If you were to get your car inspected today, there are dozens of things the mechanic must evaluate to demonstrate that your car is safe. The inspection checklist, required by law, includes things like checking safety devices (e.g., seat belts and head lights), testing the brakes and windshield wipers, and evaluating emissions control features.
Like cars, transfer agents are also regularly inspected. At its core, the purpose of this due diligence or operational oversight process is to demonstrate the strength of the transfer agent in helping the Fund manage financial, reputational and regulatory risk as it pertains to its transfer agency responsibilities.

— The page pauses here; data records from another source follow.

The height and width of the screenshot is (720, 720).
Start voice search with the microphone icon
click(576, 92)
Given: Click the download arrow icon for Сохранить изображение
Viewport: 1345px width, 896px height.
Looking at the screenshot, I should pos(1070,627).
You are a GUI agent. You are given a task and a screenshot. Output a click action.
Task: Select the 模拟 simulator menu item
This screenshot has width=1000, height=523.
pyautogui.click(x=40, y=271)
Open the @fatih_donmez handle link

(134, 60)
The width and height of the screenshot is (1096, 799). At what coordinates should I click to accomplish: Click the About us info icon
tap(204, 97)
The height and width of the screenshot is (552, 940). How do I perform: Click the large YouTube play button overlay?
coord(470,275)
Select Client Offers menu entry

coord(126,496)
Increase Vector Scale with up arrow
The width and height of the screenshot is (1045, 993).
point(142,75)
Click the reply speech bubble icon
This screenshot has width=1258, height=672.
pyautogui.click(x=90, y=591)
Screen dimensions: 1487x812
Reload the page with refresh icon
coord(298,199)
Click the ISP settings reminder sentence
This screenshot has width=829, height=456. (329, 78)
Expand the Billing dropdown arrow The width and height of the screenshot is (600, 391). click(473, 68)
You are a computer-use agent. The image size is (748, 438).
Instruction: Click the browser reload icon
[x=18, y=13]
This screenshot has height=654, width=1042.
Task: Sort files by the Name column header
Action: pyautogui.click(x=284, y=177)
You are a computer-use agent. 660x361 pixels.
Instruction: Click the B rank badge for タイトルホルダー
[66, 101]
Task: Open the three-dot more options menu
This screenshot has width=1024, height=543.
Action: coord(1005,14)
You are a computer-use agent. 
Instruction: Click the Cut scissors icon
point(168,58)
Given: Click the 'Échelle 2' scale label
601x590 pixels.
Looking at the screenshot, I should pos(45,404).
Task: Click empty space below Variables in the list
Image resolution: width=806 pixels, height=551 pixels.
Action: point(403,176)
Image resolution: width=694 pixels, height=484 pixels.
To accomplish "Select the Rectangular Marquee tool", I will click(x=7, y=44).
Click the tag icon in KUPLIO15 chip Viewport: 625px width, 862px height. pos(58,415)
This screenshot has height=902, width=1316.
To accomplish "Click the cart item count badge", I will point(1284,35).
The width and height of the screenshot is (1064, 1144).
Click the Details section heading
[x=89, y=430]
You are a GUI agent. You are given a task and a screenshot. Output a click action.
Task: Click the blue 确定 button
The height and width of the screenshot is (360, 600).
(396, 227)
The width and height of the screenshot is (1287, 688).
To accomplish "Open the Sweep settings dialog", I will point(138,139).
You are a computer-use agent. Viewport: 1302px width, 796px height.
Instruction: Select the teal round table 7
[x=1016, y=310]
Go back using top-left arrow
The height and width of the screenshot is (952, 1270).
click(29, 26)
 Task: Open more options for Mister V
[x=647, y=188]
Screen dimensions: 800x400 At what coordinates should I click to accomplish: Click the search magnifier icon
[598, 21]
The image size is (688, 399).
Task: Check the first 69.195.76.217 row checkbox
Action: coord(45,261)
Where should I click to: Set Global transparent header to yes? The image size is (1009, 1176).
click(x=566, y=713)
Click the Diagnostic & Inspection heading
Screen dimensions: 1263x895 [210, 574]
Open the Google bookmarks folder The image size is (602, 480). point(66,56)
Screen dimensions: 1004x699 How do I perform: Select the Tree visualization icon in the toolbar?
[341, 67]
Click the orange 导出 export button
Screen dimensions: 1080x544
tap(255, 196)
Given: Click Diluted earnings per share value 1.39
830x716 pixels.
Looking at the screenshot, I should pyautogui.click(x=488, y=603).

Boston Financial has a comprehensive mix of policies, people, and processes in place to help clients with their operational oversight needs. Loosely aligned with the three lines of defense risk governance model, these include formal information security policies, the formation of committees to monitor operational quality, and third party penetration and vulnerability testing of the IT infrastructure (Figure 1).
Given the intricacy of the system, combined with the evolution of risk in our industry, how can an asset management firm begin to approach the operational oversight process?
Just as cars have evolved since the invention of the Model T in 1908, so have the rules regarding annual vehicle inspections. For example, in Massachusetts, cars manufactured before 1983 are exempt from emissions standards. The passage of mandatory seat belt legislation in 1994, led to the addition of the inspection of these devices to the annual safety checklist. While the car safety checklist has changed, the basic inspection process has not.
The same is true for your inspection of a transfer agent. Ideally the due diligence process is a continuous one collaboratively undertaken by the asset management firm and its business processing partner. This is why the fourth component of our operational oversight infrastructure is partnership. How a mutual fund company approaches their transfer agent “safety inspection” varies and may include any of the following: presentation by the transfer agent to the fund board of directors, on-site evaluations and strategy sessions, or reviewing the SOC1 or due diligence questionnaire.
At Boston Financial, we have seen the volume of due diligence questionnaires increase exponentially over the last three years, from three in 2012 to more than 50 in 2015 (YTD). We have delivered more than 70 information security presentations to our clients and their boards and client participation in our annual CCO Due Diligence Forum, hosted last month, was higher than it has ever been.
Coupled with the spike in volume, is a shift in the range of questions asked. Given the seriousness of the risk posed by cybercriminals along with the present-day SEC examination priorities, IT risk management questions are still king, at 72% of the questions answered (YTD) in 2015. However, we are now seeing a rise in questions about risk management at the business processing level. This tells us that clients and their fund boards are becoming more concerned about financial risks from an operational perspective and regulatory risks caused by non-compliance with state and federal rules.
Unlike the automotive industry, there are currently no formal rules governing transfer agent inspection. While there is no regulatory guidance, it is clear that checking under the hood of the transfer agent is no longer as simple as reviewing the SOC 1 report or accepting the SIG Lite as proxy for a vendor oversight questionnaire. Each client’s due diligence process is different and should be tailored as needed based on their internal risk governance procedures, risk ranking results, and the scope of services delegated to the transfer agent. What stays constant throughout is that the transfer agent understands and continuously demonstrates – both through day-to-day performance excellence, and through the due diligence process – that they are they are partnering with the asset manager in mitigating risk and meeting their “safety goals”.